Maldaner Nicolai, Sosnova Marketa, Sarnthein Johannes, Bozinov Oliver, Regli Luca, Stienen Martin N
Department of Neurosurgery, University Hospital Zurich & Clinical Neuroscience Center, University of Zurich, Frauenklinikstrasse 10, 8091, Zurich, Switzerland.
Acta Neurochir (Wien). 2018 May;160(5):901-911. doi: 10.1007/s00701-017-3458-8. Epub 2018 Jan 8.

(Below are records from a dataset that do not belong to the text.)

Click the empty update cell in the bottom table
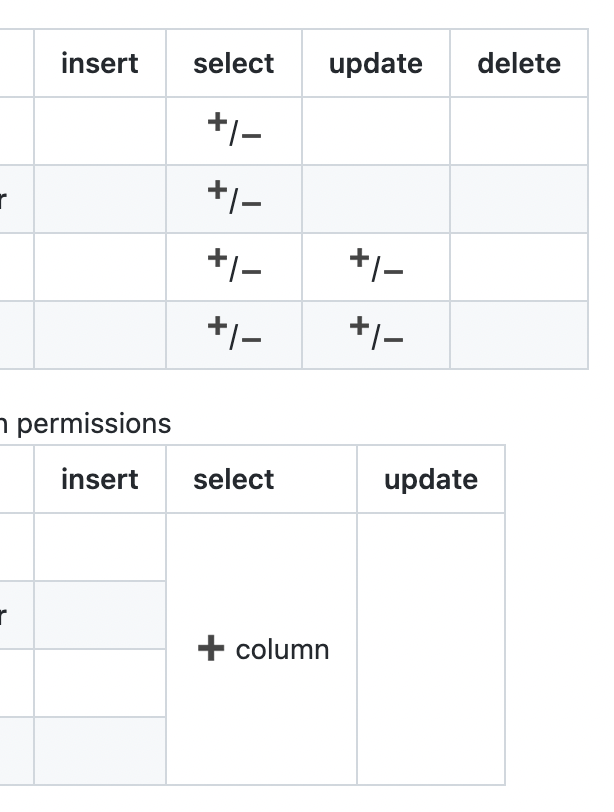This screenshot has width=614, height=812. point(430,649)
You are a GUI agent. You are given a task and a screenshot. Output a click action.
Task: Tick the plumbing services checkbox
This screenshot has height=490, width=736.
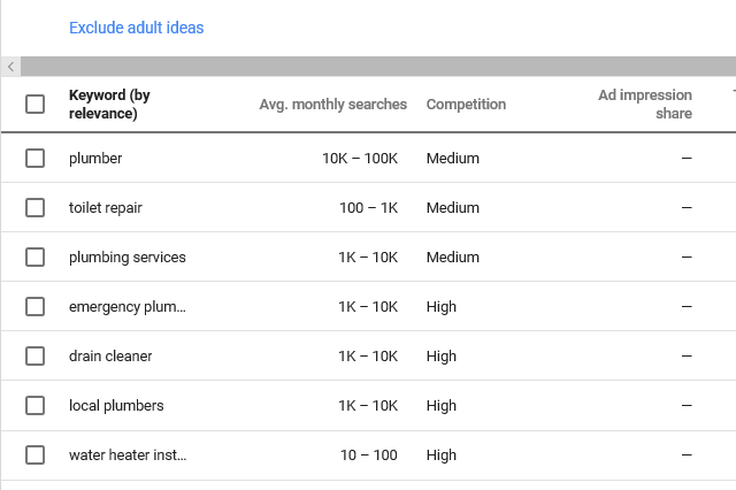[35, 257]
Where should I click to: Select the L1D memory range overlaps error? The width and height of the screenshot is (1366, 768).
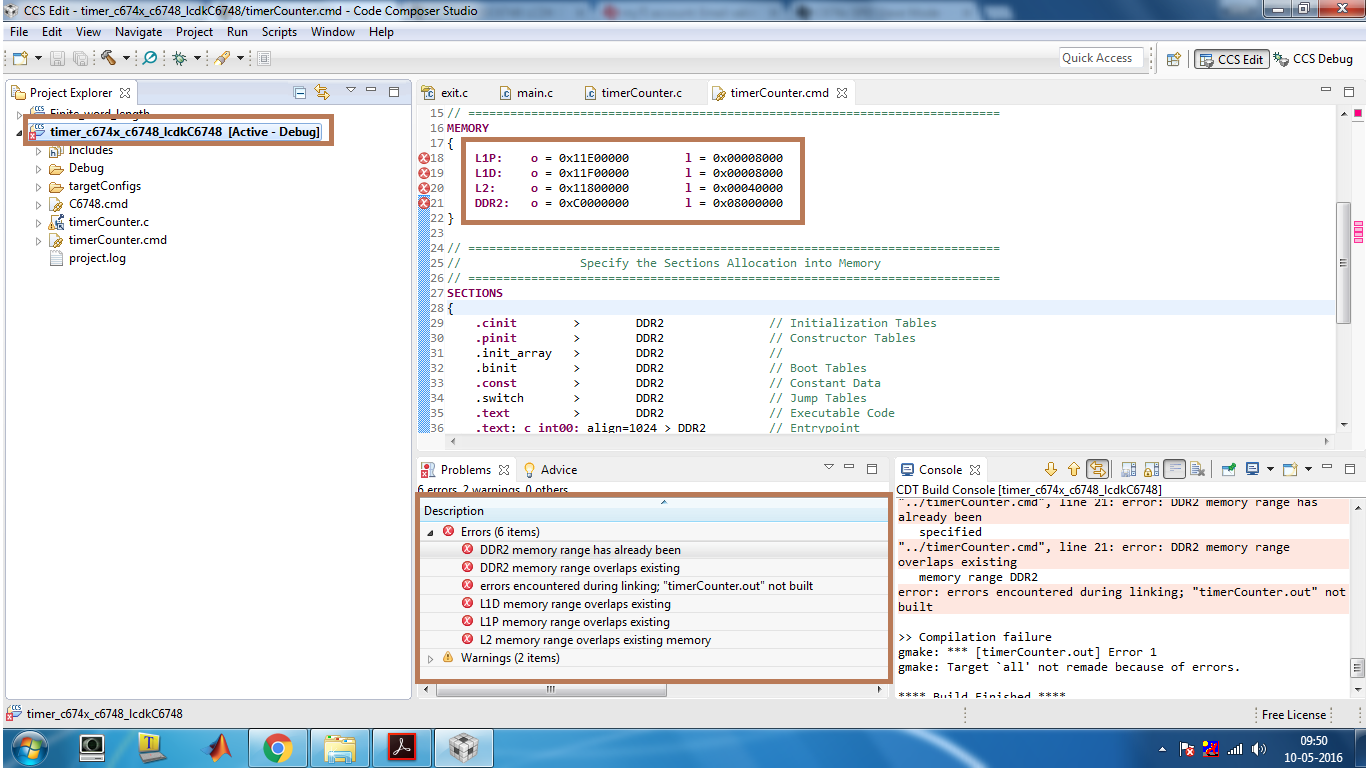coord(574,604)

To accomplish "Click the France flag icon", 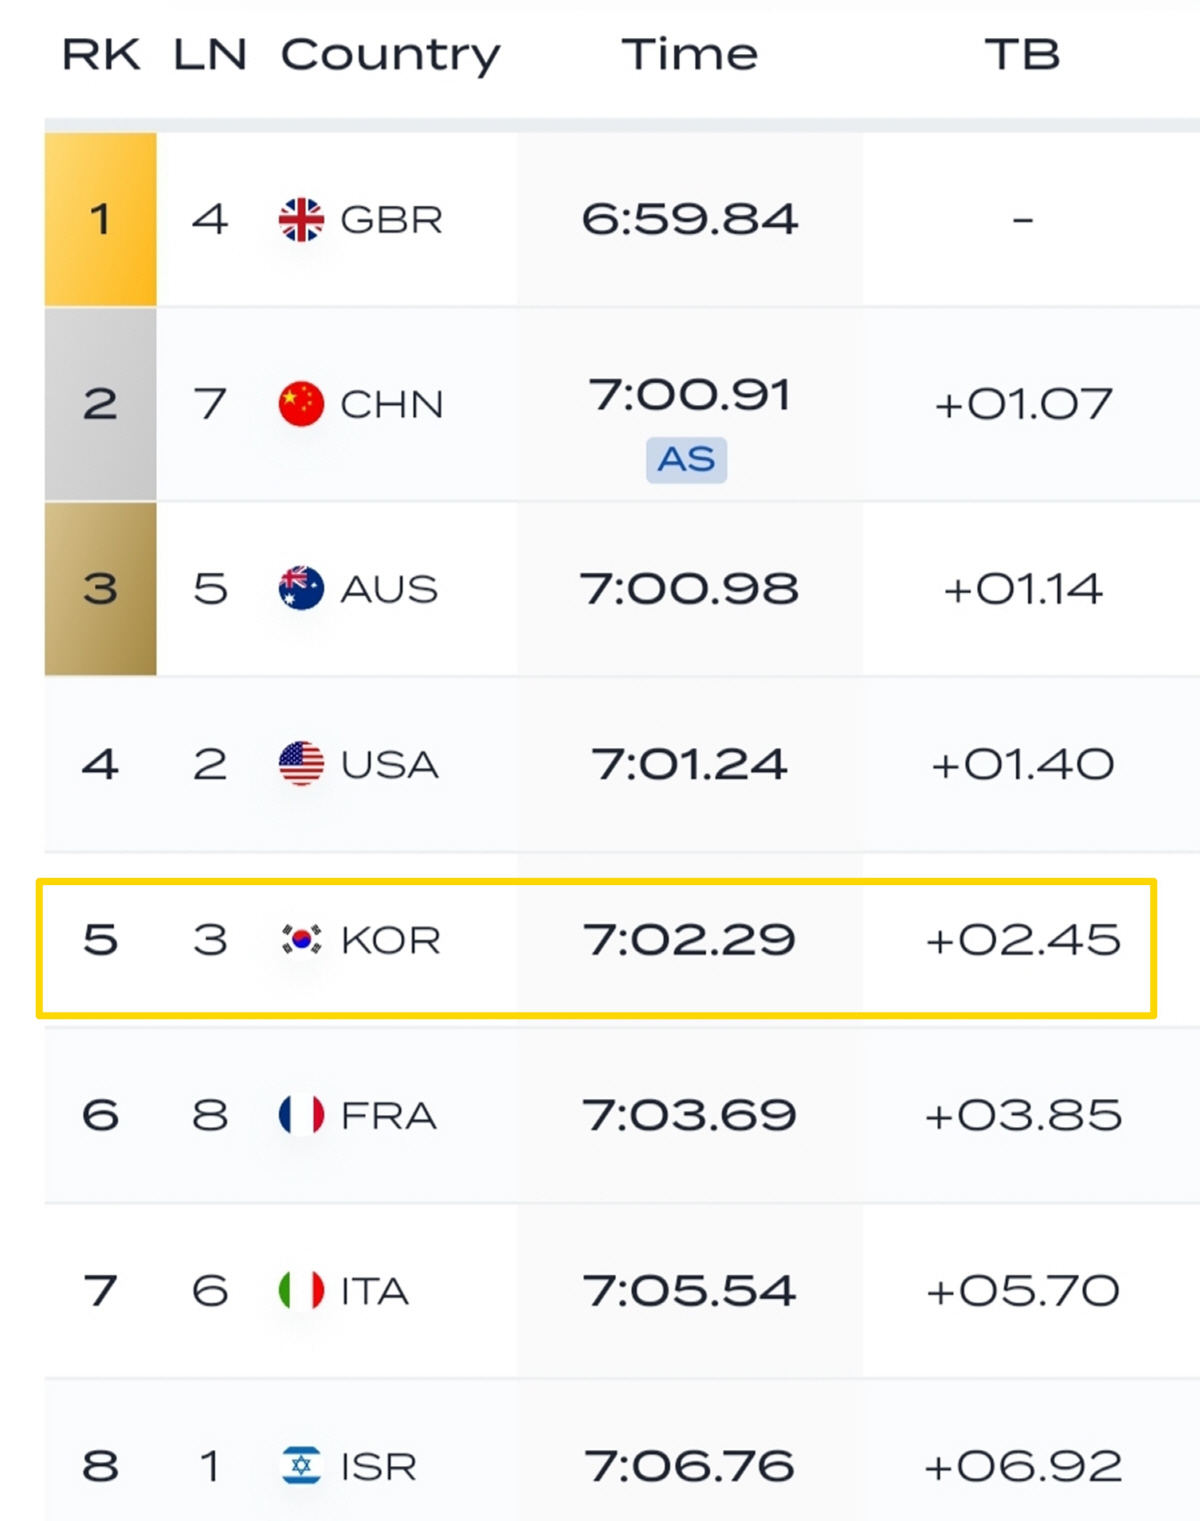I will coord(301,1115).
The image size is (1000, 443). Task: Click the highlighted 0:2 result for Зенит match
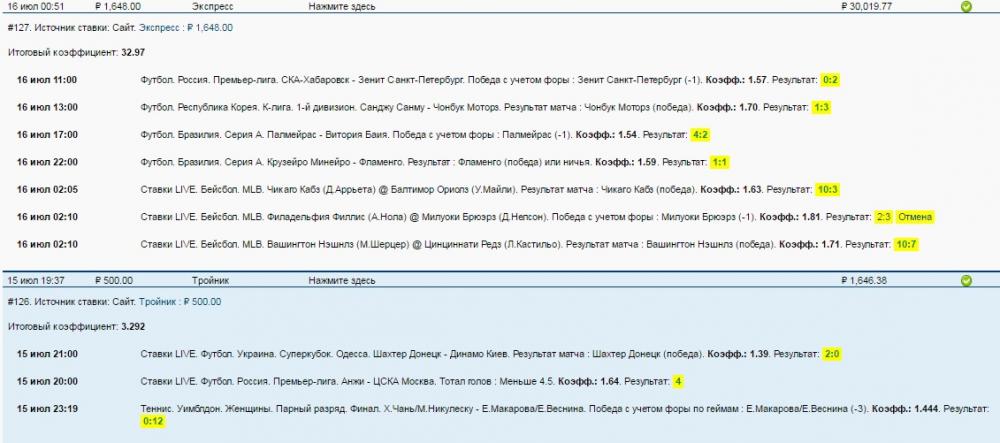click(x=830, y=79)
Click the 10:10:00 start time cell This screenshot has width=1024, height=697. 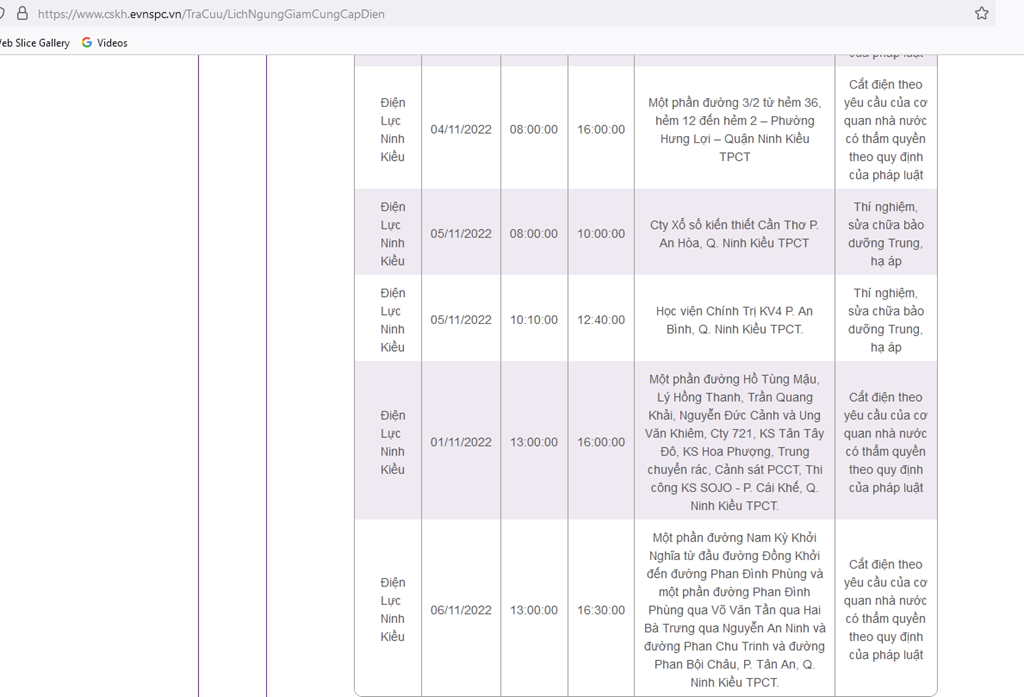click(x=534, y=320)
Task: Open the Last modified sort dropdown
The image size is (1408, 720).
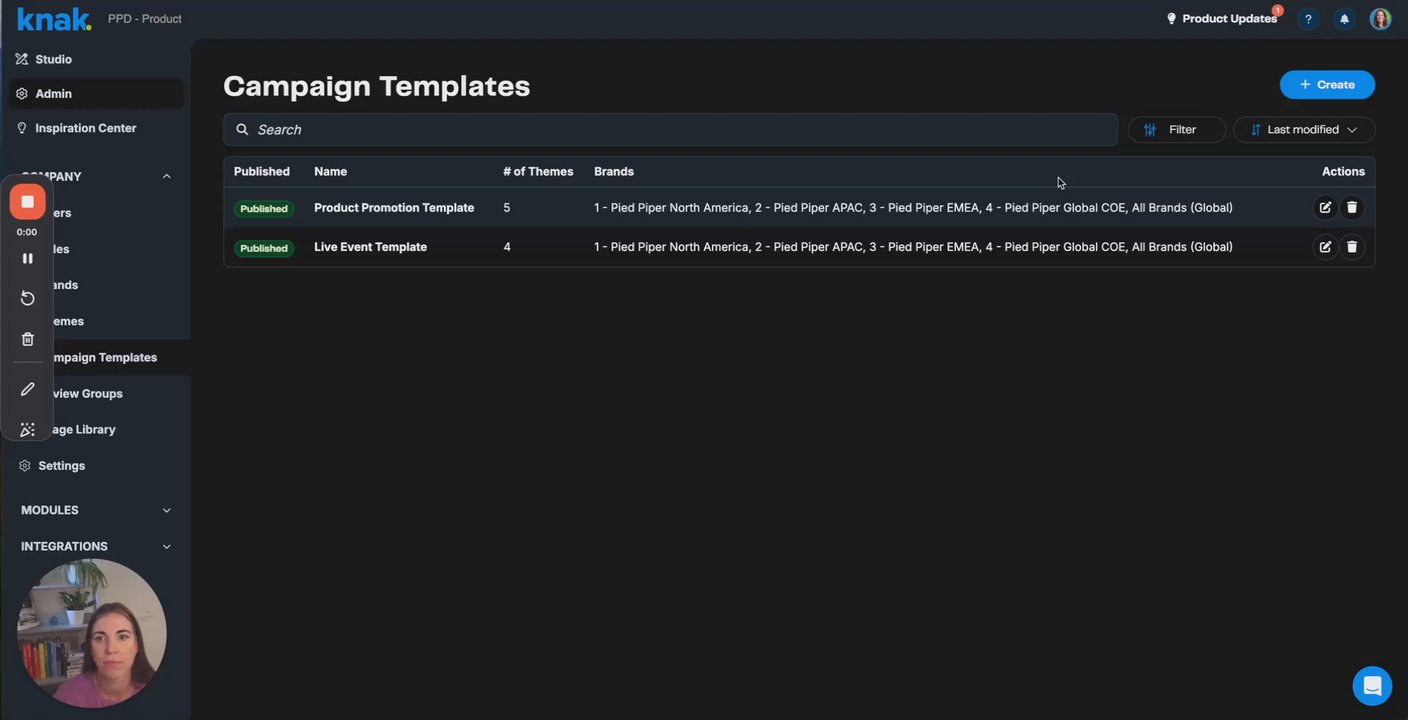Action: pyautogui.click(x=1304, y=130)
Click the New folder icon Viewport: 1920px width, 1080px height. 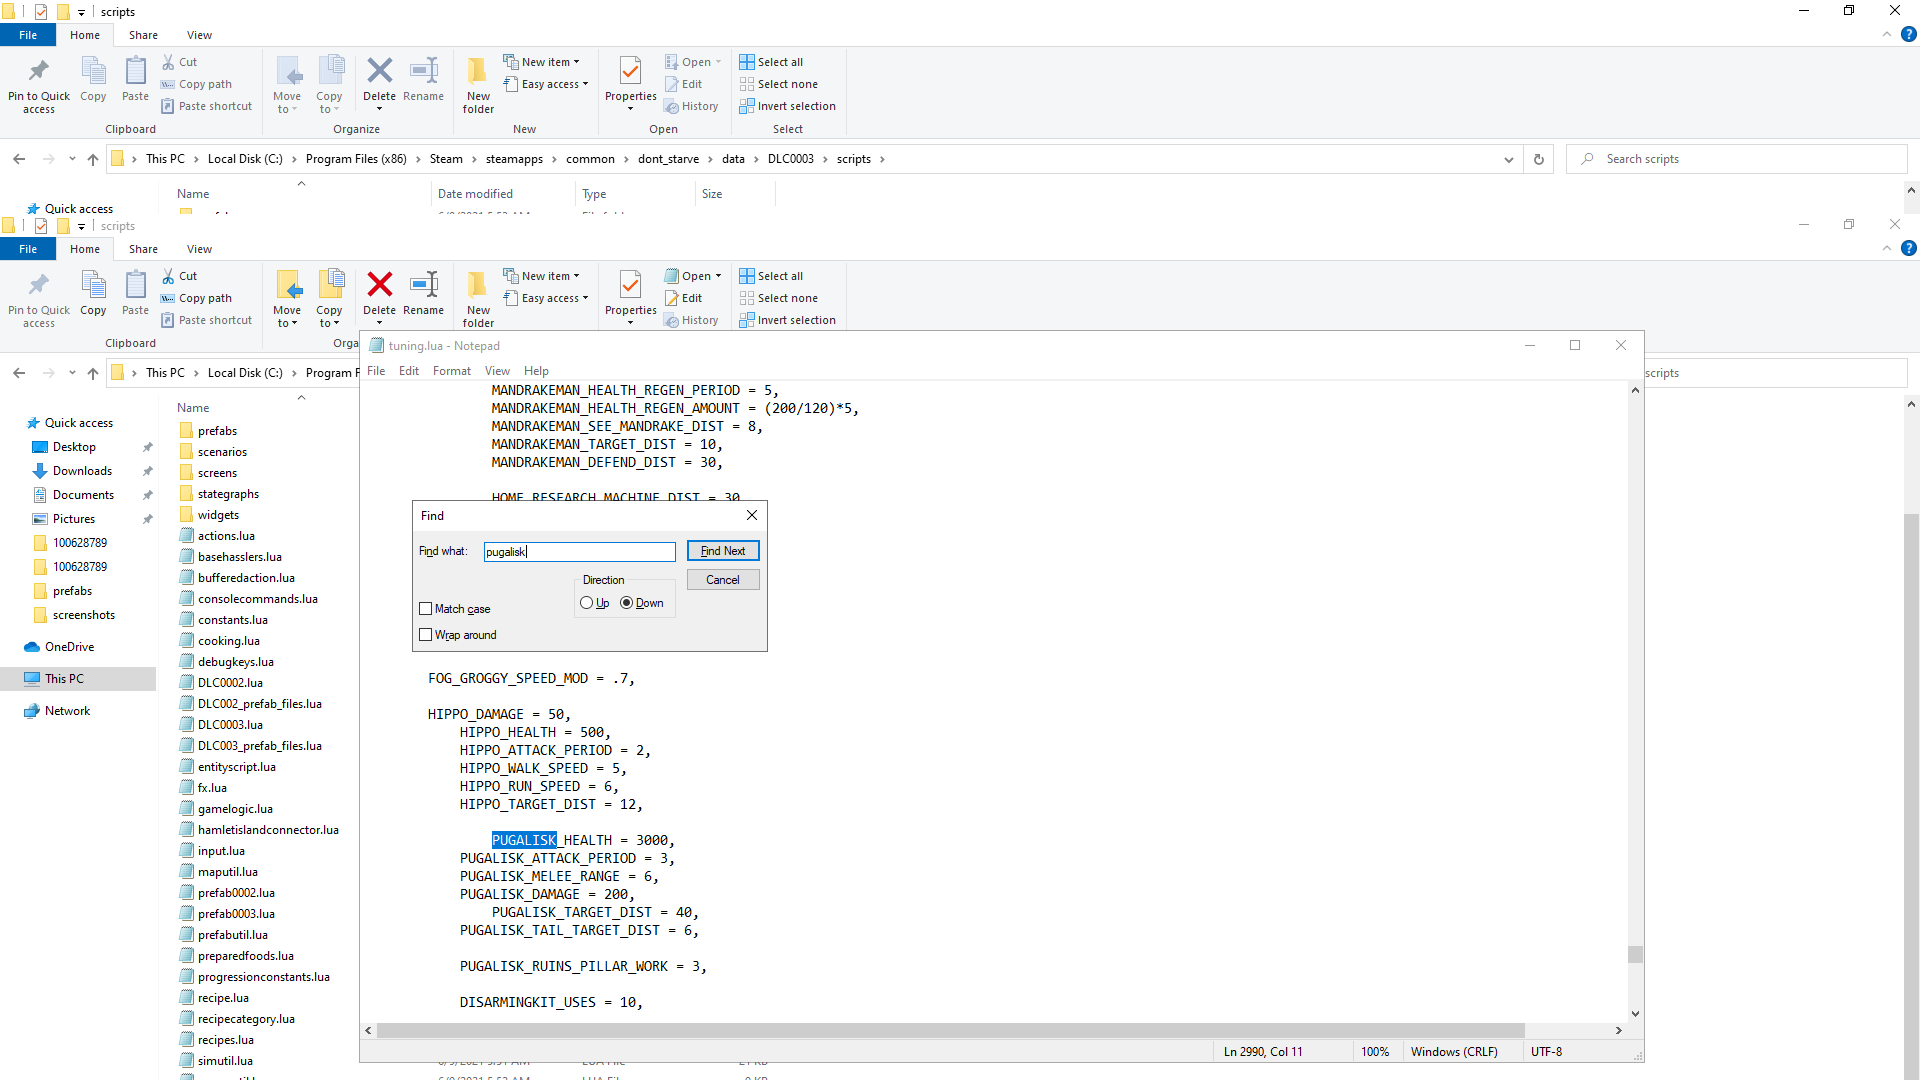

There is a paucity of data concerning the safety and efficacy of surgical education for neurosurgical residents in the evacuation of chronic subdural hematomas (cSDH) by burr hole trepanation.
This is a retrospective analysis of prospectively collected data on consecutive patients receiving burr hole trepanation for uni- or bilateral cSDH. Patients operated by a supervised neurosurgery resident (teaching cases) were compared to patients operated by a board-certified faculty neurosurgeon (BCFN; non-teaching cases). The primary endpoint was surgical revision for any reason until the last follow-up. The secondary endpoint was occurrence of any complication until the last follow-up. Clinical status, type of complications, mortality, length of surgery (LOS), and hospitalization (LOH) were tertiary endpoints.
A total of n = 253 cases were analyzed, of which n = 217 (85.8%) were teaching and n = 36 (14.2%) non-teaching cases. The study groups were balanced in terms of age, sex, surgical risk (ASA score), and preoperative status (Karnofsky Performance Scale (KPS), modified Rankin Scale (mRS), National Institute of Health Stroke Scale (NIHSS)). The cohort was followed for a mean of 242 days (standard deviation 302). In multivariate analysis, teaching cases were as likely as non-teaching cases to require revision surgery (OR 0.65, 95% CI 0.27-1.59; p = 0.348) as well as to experience any complication until the last follow-up (OR 0.79, 95% CI 0.37-1.67; p = 0.532). Mean LOS was about 10 min longer in teaching cases (53.0 ± 26.1 min vs. 43.5 ± 17.8 min; p = 0.036), but LOH was similar. There were no group differences in clinical status, mortality and type of complication at discharge, and the last follow-up.
Burr hole trepanation for cSDH can be safely performed by supervised neurosurgical residents enrolled in a structured training program, without increasing the risk for revision surgery, perioperative complications, or worse outcome.
关于神经外科住院医师在慢性硬膜下血肿(cSDH)钻孔引流手术教育方面的安全性和有效性的数据匮乏。
这是一项对前瞻性收集的连续接受单侧或双侧cSDH钻孔引流手术患者数据的回顾性分析。将由接受监督的神经外科住院医师进行手术的患者(教学病例)与由获得委员会认证的神经外科教员(BCFN;非教学病例)进行手术的患者进行比较。主要终点是直至最后一次随访时因任何原因进行的手术翻修。次要终点是直至最后一次随访时发生的任何并发症。临床状况、并发症类型、死亡率、手术时长(LOS)和住院时长(LOH)是三级终点。
共分析了n = 253例病例,其中n = 217例(85.8%)为教学病例,n = 36例(14.2%)为非教学病例。研究组在年龄、性别、手术风险(ASA评分)和术前状况(卡诺夫斯基功能状态量表(KPS)、改良Rankin量表(mRS)、美国国立卫生研究院卒中量表(NIHSS))方面均衡。该队列平均随访242天(标准差302)。在多变量分析中,教学病例与非教学病例一样,直至最后一次随访时需要进行翻修手术的可能性(OR 0.65,95% CI 0.27 - 1.59;p = 0.348)以及发生任何并发症的可能性(OR 0.79,95% CI 0.37 - 1.67;p = 0.532)相同。教学病例的平均LOS长约10分钟(53.0 ± 26.1分钟对43.5 ± 17.8分钟;p = 0.036),但LOH相似。出院时以及最后一次随访时,两组在临床状况、死亡率和并发症类型方面无差异。
对于cSDH的钻孔引流手术,参加结构化培训项目且接受监督的神经外科住院医师可以安全地进行,而不会增加手术翻修、围手术期并发症或更差预后的风险。